**What the exercise asks**
Lines with the word "label" in them must be copied from the records below.

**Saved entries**
# # # #

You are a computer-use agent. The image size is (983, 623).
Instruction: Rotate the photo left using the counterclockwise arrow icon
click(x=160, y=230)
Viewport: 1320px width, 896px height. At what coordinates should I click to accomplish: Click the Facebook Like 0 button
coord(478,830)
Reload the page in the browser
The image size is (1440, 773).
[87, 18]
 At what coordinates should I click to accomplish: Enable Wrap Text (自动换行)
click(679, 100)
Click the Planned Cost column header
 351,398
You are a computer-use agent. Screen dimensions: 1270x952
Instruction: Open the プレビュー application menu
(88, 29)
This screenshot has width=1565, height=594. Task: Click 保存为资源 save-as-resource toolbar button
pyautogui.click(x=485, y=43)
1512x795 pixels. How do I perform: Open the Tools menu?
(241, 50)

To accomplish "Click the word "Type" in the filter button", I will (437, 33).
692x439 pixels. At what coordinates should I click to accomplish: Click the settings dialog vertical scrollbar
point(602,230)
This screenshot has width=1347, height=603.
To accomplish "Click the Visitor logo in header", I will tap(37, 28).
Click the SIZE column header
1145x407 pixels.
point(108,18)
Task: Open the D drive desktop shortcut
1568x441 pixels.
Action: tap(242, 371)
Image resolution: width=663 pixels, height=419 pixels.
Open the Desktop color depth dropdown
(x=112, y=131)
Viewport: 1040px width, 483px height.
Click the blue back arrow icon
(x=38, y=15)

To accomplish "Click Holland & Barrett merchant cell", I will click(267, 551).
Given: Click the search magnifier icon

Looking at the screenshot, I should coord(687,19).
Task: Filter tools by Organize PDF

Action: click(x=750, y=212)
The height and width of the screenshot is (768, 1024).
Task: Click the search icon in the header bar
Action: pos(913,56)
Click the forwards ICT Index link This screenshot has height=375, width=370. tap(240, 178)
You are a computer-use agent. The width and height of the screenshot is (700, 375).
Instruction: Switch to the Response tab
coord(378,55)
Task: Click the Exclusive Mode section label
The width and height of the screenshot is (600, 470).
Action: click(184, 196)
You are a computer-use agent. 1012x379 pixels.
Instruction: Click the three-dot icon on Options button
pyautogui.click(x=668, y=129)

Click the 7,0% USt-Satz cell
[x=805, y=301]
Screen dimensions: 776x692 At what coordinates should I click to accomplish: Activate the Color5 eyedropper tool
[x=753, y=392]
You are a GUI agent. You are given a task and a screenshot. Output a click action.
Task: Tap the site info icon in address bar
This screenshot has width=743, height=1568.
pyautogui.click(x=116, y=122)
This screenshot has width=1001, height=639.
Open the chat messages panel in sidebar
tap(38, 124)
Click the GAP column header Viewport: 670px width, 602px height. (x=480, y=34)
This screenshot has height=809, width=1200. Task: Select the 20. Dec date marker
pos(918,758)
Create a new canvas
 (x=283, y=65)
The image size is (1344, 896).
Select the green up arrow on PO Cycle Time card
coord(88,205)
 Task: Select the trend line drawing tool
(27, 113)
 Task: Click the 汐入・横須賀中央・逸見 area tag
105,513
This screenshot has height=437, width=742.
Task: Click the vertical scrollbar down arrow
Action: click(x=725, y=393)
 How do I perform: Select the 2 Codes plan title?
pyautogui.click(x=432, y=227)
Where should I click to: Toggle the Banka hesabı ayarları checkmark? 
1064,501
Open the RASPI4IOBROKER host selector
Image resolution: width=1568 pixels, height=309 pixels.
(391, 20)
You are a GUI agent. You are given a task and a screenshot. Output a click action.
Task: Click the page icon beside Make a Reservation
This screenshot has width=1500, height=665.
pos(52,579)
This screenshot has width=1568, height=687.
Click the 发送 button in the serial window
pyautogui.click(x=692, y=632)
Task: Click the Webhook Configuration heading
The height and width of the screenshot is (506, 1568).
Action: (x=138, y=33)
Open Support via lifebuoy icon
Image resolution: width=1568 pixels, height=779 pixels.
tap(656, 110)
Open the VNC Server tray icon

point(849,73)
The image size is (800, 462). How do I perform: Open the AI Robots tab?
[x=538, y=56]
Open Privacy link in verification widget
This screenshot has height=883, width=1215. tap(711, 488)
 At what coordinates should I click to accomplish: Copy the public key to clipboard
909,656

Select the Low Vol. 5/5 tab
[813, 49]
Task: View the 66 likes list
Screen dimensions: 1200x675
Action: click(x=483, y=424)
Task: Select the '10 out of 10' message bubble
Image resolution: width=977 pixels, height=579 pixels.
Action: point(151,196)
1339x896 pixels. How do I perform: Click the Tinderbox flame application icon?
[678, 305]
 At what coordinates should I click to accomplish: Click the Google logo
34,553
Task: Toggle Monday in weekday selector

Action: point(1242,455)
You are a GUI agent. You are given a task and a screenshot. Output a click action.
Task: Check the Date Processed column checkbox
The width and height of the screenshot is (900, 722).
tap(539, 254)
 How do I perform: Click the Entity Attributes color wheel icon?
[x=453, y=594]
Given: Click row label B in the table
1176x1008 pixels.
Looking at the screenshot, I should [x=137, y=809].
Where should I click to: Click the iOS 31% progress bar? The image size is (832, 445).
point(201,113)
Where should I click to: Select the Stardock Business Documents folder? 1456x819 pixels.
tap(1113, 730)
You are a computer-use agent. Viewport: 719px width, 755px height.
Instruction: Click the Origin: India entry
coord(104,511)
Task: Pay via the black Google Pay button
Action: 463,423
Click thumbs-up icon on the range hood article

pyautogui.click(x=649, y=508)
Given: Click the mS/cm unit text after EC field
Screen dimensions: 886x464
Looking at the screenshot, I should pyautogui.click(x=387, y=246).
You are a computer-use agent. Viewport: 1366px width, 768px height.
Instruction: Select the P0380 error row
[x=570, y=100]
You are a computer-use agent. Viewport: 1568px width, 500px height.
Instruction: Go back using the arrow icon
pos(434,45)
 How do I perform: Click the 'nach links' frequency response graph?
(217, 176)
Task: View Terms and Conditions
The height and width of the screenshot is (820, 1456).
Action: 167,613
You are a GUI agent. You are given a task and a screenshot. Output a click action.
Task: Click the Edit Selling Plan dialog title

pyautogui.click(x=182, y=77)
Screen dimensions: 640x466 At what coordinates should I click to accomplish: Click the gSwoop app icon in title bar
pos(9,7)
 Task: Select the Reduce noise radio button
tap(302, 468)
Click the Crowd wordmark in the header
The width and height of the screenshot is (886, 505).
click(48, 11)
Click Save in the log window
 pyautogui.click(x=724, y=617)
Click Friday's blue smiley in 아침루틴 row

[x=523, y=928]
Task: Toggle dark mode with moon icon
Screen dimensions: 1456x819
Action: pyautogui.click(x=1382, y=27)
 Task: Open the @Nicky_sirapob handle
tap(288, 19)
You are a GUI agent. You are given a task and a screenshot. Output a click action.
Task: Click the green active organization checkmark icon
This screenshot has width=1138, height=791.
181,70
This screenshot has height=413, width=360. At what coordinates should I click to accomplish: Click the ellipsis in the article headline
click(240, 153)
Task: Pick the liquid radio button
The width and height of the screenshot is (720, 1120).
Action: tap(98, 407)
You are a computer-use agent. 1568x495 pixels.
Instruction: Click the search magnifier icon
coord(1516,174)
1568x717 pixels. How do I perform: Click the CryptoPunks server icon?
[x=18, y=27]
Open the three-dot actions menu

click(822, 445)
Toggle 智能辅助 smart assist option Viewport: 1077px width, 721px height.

# # # #

**Reply to the task**
Task: Click the Exclusive Mode section label
Given: Click row label B in the table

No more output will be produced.